The State can also tax these companies or their employee incomes harder.  It benefits whichever way; it’s either selling its country as an investor’s dream, or using tax money to bail out banks that are funding white people things that otherwise would not  be funded.  The apartheid state gets to enjoy the thrill and patina of capitalism without doing away with the artificial mechanations of the communism it purports to protect its white voters and business stakeholders from.  Because your impeccable thought processes.

How else do you get the edifice of white supremacy built, unless white people who can’t afford suburban houses get loans from banks that are being bailed out; unless white people who have no capital are lent money to start businesses, at really low rates?

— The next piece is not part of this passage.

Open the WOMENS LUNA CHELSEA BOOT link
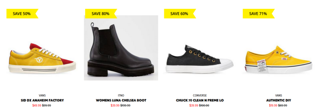Image resolution: width=321 pixels, height=112 pixels. coord(121,100)
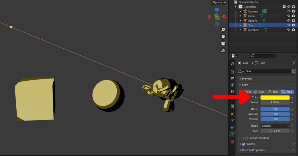
Task: Click the yellow light Color swatch
Action: (275, 98)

So when white supremacists tell you, “We white people built this country,” please paraphrase Jesus in your response: “Therefore you testify against yourselves that you are the children of them that used black blood, sweat and tears to build what you so eagerly take credit for having built.”

When we separate “good” politicians from “bad” ones in government, we’re saying that the laws we have in place are inherently just, they’re worth fighting for, there is a system to put faith in, and those politicians we’ve deemed “good” have fought well for it.  But is there such a system?

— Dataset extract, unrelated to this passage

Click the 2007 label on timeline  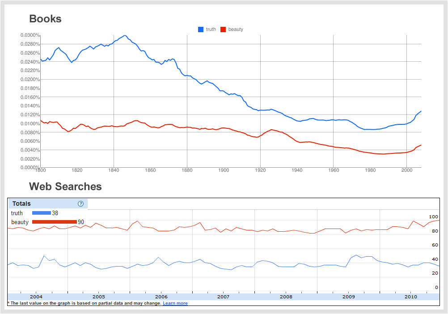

I’m going to make a #Scandal / #TheFixer reference, and yes, this blog will reference Shonda Rhimes’s series without warning.

On one episode, the Vice President was asked to sign a drafted bill intended to decrease the incidence of unarmed black men being shot by white police officers.

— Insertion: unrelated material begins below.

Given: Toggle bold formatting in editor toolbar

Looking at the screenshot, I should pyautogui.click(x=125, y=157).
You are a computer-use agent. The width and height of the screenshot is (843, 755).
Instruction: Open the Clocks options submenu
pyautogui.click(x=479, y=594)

To everyone’s surprise, the Vice President insisted she’d have to read the whole bill again — not just the parts that had been amended, but the whole document, before signing it.

After reading it, she refused to sign it off.  Her reason?  “It’s a bunch of requests; it’s unenforceable.”  It was designed to give the impression that the issue had absorbed the government’s efforts.  But priorities and political will were split among too many conflicting interests for the drafters to actually solve the problem they were making a great show of solving.  Its intended end was a quiet death by a thousand compromises.  In the Vice President’s understanding, to quote a review I read long ago, “A bill that would effect no consequences would, in the long run, turn out worse than no bill at all.”

What if our Constitution was a bunch of requests?

What if its intended end was a quiet death by a thousand compromises?

What if, insofar as it speaks to racial inequality, its requests are unenforceable — and that, by design?

What if its purpose was to give us all the impression that somewhere in all the ceremonying and awarding and thanking, there had been found enough alignment along enough interests for a solution to emerge?

The ANC’s losses at local government elections last year weren’t a sign that the party is in decline or that it has to get rid of Jacob Zuma.  Rather, they were a sign that the ANC has used up every card it could play without sacrificing “white monopoly capital.”  The race card has neither expired nor is it exhausted; it remains valid for at least as long as apartheid ran or until the funds apartheid stole are transferred back.

Contrary to the white-populist narrative the DA would have you believe, you can still swipe the race card in South Africa.  Unlike a lot of other things here, it happens to still work just fine.

6.) Politics is War

Does the ANC have enough time to properly implement the BEE that could have possibly addressed public frustration at racial inequality?

Or will its survival lie in white Jesus’s atonement crucifixion?

Will the drama turn to action and the unreal into reality?

Whoever you are and whatever your race: if you have a God, start praying.